Yes but, Chris, this began a long time ago and Liberalism, in its classic form (John Stuart Mill) was little, if any, better than its present construct…it was after all, Capitalism writ large. And Capitalism has Always, since its inception (essentially an extension of villeinage/serfdom) been totally exploitative of the working (plebeian) classes…
And we need to stop pointing the finger at China per se…and really concentrate on our own (or our oligarchic-political-imperialist ruling elites and their profound faults: glass houses – stone throwing) glaringly obvious faults…(and I’m not even raising the original genocidal ethnic cleansing for the huge land grab of this land nor the subsequent slavery of a different peoples – preceded by a form of slavery [sort of intermediate twixt villeinage and US slavery] the indentured servants)…
Historically (and an old underlying loathing by European Americans of immigration) the capitalists wanted constant immigration from wherever because it kept wages low and reduced the unionization possibilities (language and need barriers) low…This together with the low melanin slave holders/wealthy southerners deliberate construction of “racist white supremacy” in order to stop and then eliminate plebeian/poor whites and African American slaves and the few free ones getting together and revolting against their enslavement and deprivation…
One way to reduce, if not totally eliminate plutocratic/oligarchic control of US politics/governance would be to REMOVE ALL $$$$$ from elections first and politics more widely (no lobbying)… There is NO reason why elections could not be held without the $$$….television could well broadcast “Party Political Broadcasts” for Free by mandate…we do not need the constant (and tree destructive) mailings nor whatever comes on tv now…Almost everyone has access, one way or another, to the internet and the folks running for Congress/Presidency could be – again by mandate if necessary – revealed on the net and their “policies” revealed there too…
This is the most corrupt political system ever to exist and not unintentionally…
Wish this was an audio… Love to listen to Chris.

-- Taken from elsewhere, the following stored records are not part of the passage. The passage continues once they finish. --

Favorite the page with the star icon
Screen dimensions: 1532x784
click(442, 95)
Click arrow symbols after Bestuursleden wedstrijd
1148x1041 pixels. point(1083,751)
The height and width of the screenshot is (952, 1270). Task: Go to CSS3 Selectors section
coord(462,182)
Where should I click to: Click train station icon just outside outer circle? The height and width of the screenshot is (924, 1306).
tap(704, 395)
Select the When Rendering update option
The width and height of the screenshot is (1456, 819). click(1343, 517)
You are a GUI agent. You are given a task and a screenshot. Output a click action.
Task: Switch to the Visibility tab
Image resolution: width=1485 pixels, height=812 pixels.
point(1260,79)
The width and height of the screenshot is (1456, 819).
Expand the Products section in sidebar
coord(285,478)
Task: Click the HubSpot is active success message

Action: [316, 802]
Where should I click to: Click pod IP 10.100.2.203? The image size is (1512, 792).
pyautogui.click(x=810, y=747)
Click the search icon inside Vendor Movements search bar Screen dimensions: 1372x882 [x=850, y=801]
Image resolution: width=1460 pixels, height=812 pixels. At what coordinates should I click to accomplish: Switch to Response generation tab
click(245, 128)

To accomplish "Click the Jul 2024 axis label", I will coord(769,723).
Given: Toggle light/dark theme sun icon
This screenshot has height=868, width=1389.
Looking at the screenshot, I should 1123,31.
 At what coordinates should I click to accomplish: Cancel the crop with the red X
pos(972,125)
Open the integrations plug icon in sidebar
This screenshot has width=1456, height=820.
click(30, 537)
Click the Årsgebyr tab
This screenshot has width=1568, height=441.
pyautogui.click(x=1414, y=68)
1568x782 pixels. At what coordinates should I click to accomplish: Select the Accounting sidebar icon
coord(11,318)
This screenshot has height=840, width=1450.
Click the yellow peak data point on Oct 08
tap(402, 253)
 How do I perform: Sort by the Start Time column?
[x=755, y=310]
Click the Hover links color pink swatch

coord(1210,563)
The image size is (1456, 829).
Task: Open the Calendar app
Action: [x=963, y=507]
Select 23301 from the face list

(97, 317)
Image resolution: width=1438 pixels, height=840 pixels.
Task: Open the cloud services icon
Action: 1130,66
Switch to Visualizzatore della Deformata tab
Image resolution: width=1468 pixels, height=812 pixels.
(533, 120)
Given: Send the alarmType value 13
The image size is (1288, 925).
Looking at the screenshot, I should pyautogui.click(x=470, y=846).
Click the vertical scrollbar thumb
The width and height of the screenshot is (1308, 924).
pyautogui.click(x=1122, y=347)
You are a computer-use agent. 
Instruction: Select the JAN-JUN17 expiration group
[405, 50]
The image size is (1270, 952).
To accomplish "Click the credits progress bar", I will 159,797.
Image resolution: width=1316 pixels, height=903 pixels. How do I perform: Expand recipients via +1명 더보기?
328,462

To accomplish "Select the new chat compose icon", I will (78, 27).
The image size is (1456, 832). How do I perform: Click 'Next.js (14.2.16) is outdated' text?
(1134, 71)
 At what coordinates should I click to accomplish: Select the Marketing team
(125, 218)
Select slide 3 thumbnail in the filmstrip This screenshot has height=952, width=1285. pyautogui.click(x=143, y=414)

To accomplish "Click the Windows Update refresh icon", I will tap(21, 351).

On just one point: I remain a bit mystified about why there is almost never mention those masses who are far worse off than minimum wage workers. Surely, people can figure out that a whole lot of them are around today. Even in America, not all people are able to work, and job losses long surpassed job gains. The consequences aren’t hard to figure out, even for those who are generally oblivious to the world outside of their own neighborhoods. And yet, there is no cognizance of all those with little or no incomes. I wonder, then, if the bourgeoisie are trying to maintain the illusion that US capitalism works better than it does, or if they decided that the very poor (in this country) are no longer to be regarded as people at all, but more like subspecies.
And not hanging by their heels from lampposts.
I began reading 1984 and was horrified by how it ended—but then I found Fahrenheit 451—and realized that a different world is possible—How to get to that other place has become the difficulty. But then, the fact that I have thought that—— tells me that the correct direction is in the possibility.
Absolutely, and the most fundamental truth about America and the source of its many terrible problems.
But, “There are none so blind as those who will not see.”